---------- INPUT DATA
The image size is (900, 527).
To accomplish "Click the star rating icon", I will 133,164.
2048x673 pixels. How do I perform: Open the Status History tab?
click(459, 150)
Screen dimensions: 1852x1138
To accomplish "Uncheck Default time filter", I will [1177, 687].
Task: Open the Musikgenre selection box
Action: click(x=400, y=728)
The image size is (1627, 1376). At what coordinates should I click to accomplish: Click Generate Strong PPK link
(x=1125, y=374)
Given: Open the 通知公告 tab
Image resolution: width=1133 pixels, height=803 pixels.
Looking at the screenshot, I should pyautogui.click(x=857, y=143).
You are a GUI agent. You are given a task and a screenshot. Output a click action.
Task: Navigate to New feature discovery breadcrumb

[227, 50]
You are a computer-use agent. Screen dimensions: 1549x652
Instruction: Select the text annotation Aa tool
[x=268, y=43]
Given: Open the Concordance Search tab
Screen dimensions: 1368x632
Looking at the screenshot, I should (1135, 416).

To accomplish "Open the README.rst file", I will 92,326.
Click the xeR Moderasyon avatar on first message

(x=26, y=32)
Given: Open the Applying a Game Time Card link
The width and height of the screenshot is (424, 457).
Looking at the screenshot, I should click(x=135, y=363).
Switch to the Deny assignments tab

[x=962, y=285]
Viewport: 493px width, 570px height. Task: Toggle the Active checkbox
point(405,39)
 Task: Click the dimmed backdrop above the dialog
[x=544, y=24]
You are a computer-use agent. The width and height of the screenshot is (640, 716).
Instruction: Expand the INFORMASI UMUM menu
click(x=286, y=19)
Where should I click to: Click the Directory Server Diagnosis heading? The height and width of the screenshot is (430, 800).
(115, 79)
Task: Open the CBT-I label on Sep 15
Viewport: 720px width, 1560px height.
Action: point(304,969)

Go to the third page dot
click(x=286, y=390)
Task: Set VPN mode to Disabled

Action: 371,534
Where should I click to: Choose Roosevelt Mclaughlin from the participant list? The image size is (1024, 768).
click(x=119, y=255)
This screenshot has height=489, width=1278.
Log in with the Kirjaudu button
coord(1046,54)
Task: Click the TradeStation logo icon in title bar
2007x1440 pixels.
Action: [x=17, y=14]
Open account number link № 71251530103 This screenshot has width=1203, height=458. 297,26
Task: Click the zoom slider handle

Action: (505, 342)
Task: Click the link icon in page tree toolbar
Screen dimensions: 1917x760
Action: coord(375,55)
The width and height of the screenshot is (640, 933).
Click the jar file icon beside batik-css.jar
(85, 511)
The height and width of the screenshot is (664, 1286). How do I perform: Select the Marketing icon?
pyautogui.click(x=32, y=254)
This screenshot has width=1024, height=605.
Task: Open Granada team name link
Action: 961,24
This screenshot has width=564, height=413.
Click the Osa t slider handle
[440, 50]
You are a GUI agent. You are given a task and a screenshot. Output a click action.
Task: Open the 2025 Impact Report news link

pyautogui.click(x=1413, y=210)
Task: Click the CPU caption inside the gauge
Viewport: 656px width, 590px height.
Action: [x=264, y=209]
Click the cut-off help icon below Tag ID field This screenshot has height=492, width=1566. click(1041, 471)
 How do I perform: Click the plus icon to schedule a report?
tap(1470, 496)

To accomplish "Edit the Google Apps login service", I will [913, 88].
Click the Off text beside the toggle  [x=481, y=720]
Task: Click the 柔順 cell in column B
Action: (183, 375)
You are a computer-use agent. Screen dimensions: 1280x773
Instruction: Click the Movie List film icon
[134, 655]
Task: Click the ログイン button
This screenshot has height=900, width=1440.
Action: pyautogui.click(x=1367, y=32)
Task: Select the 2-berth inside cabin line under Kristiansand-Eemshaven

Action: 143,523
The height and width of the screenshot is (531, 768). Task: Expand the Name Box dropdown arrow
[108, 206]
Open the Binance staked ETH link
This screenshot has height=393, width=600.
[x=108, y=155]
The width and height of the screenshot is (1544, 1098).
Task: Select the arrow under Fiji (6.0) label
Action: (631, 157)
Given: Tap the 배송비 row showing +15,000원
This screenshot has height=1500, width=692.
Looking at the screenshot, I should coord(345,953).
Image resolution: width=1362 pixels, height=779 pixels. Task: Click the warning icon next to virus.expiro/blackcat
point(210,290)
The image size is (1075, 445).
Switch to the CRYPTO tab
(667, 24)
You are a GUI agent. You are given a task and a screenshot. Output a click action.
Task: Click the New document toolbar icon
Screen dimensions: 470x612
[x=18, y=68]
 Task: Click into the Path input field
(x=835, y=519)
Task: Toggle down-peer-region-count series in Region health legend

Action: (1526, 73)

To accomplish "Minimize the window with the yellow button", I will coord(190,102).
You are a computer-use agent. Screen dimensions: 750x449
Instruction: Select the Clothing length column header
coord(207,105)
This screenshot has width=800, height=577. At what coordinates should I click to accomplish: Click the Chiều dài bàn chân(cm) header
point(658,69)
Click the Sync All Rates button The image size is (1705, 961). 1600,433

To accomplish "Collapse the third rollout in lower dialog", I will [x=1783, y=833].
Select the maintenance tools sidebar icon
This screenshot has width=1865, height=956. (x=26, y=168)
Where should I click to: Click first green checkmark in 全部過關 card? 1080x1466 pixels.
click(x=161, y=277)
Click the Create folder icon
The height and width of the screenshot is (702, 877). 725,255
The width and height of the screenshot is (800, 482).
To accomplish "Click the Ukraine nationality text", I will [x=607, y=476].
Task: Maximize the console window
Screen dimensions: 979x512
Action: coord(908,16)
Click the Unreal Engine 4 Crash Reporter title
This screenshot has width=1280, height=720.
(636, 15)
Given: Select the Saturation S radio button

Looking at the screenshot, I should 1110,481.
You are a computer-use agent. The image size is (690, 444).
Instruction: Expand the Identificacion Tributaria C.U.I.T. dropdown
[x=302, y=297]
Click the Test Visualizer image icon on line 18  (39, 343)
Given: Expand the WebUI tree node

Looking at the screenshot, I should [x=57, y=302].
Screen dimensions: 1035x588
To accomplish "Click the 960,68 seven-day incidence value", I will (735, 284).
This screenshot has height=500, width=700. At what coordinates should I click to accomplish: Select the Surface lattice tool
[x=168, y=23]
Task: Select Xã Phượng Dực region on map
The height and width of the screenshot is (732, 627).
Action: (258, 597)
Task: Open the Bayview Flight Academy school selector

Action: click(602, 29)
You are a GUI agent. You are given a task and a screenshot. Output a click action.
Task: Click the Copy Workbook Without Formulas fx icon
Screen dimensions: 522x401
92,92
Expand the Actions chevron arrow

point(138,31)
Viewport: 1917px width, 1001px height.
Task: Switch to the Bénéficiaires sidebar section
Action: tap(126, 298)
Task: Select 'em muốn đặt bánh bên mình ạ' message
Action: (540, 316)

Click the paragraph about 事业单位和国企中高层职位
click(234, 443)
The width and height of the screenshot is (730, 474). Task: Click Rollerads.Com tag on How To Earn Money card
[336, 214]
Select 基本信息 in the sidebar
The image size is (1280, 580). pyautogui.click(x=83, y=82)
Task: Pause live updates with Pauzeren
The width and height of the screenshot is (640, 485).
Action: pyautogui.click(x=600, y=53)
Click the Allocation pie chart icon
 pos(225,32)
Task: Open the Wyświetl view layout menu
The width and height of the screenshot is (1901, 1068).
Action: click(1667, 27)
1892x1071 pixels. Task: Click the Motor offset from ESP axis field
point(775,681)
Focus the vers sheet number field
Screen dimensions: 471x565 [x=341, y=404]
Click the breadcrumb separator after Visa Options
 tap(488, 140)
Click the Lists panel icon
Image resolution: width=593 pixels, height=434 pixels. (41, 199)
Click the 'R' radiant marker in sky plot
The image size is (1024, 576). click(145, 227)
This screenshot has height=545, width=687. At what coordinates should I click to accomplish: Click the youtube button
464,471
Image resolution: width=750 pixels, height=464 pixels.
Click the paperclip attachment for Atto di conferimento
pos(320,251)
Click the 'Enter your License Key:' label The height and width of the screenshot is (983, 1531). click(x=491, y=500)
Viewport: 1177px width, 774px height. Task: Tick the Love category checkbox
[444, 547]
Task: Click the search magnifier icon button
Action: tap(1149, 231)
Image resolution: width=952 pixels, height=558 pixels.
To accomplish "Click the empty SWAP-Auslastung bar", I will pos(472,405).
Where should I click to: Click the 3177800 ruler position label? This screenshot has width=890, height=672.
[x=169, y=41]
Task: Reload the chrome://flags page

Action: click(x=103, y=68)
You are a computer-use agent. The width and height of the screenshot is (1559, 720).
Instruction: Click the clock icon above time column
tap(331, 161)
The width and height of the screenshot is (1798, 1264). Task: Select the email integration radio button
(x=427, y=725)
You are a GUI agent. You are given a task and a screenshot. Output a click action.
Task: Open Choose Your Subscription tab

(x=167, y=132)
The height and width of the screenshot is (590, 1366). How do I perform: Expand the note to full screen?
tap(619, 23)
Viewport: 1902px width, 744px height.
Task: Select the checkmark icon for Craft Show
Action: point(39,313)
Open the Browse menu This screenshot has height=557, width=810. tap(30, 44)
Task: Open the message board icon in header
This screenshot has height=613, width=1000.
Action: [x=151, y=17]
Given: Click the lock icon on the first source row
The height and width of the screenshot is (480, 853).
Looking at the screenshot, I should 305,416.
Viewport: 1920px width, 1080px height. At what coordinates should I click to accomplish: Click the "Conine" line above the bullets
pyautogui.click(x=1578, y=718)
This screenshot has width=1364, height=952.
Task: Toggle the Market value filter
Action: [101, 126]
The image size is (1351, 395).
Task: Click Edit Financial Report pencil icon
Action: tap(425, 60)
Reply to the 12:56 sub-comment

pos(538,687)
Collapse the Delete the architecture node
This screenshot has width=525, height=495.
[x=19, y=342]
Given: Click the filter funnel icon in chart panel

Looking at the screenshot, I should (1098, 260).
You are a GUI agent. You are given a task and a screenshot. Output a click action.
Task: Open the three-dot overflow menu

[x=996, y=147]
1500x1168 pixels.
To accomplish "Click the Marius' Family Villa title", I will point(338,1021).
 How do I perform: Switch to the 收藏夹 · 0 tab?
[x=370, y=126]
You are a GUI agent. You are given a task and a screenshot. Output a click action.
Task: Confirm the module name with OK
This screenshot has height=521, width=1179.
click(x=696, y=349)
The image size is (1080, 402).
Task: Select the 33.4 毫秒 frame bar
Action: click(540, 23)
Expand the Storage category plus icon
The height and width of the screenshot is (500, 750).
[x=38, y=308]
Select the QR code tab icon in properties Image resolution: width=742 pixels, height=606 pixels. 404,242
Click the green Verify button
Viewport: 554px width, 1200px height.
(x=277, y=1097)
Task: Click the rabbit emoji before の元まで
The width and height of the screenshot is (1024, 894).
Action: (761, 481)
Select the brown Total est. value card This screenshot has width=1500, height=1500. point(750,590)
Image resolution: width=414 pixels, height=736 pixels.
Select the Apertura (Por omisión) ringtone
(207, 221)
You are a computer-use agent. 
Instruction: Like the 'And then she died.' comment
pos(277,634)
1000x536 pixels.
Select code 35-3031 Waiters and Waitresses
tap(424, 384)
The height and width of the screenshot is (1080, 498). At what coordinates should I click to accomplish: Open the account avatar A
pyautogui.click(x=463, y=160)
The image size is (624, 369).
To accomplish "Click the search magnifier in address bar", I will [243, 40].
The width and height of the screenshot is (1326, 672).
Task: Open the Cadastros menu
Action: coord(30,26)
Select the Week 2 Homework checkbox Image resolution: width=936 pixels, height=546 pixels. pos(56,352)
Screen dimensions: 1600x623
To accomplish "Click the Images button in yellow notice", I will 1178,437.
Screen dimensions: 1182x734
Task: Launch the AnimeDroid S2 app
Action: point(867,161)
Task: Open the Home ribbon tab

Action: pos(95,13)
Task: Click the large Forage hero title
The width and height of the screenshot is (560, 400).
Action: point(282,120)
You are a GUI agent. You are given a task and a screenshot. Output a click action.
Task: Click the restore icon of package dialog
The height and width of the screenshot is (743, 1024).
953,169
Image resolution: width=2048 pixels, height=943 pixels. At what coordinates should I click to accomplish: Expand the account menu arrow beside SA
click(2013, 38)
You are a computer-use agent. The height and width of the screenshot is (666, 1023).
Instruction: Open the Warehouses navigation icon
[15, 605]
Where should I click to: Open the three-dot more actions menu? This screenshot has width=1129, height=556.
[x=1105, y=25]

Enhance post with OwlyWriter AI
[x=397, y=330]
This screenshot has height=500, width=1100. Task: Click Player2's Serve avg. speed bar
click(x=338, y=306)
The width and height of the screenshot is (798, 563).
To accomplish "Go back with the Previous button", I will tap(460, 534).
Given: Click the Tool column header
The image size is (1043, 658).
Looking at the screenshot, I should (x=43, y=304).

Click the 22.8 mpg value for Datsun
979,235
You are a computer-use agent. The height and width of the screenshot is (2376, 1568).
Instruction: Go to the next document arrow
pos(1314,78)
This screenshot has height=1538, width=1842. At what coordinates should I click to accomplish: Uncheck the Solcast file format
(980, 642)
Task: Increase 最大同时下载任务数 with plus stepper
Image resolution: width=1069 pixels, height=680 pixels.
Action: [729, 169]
--------------------
* WORK REQUIRED: Only the lines that contain the string "window" should be copied from the entries above.

* RESPONSE TO THE TASK:
To accomplish "Minimize the window with the yellow button", I will coord(190,102).
Task: Maximize the console window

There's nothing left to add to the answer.